[Saved entries]
━━━━━━

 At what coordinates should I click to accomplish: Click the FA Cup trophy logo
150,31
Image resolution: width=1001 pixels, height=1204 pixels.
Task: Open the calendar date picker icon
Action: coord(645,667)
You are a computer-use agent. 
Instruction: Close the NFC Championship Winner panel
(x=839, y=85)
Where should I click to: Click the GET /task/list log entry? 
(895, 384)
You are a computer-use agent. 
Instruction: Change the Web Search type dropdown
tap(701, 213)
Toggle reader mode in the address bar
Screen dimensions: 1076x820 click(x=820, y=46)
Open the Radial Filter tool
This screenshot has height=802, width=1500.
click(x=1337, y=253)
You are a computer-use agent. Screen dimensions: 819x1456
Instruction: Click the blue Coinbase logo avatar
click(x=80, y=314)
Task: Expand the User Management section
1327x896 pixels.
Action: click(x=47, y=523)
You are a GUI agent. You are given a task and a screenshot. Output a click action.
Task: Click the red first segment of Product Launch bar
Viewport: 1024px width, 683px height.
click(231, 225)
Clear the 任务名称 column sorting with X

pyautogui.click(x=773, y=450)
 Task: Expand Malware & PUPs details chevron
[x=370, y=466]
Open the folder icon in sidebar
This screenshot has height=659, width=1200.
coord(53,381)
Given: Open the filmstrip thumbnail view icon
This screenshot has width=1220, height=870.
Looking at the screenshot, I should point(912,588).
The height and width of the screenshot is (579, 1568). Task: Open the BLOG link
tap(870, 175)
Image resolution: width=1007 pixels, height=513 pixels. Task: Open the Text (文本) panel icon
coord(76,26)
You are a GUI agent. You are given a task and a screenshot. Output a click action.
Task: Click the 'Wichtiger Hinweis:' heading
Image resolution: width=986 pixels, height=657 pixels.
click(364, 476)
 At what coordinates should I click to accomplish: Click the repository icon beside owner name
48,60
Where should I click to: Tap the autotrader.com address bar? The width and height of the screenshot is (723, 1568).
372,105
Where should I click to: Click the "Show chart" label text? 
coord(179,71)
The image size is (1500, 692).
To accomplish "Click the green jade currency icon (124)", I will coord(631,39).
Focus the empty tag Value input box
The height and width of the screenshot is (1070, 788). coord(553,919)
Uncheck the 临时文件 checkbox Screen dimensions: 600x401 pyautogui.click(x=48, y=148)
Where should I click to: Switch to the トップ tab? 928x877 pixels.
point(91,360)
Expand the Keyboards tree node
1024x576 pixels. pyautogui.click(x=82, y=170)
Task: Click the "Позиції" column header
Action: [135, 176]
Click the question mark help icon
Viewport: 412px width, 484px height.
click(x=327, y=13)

━━━━━━

• _Problem_
Give again only the lines starting at the one that contains "The image size is (1500, 692)." and running to the end of the data.

• _Your response_
The image size is (1500, 692).
To accomplish "Click the green jade currency icon (124)", I will coord(631,39).
Focus the empty tag Value input box
The height and width of the screenshot is (1070, 788). coord(553,919)
Uncheck the 临时文件 checkbox Screen dimensions: 600x401 pyautogui.click(x=48, y=148)
Where should I click to: Switch to the トップ tab? 928x877 pixels.
point(91,360)
Expand the Keyboards tree node
1024x576 pixels. pyautogui.click(x=82, y=170)
Task: Click the "Позиції" column header
Action: [135, 176]
Click the question mark help icon
Viewport: 412px width, 484px height.
click(x=327, y=13)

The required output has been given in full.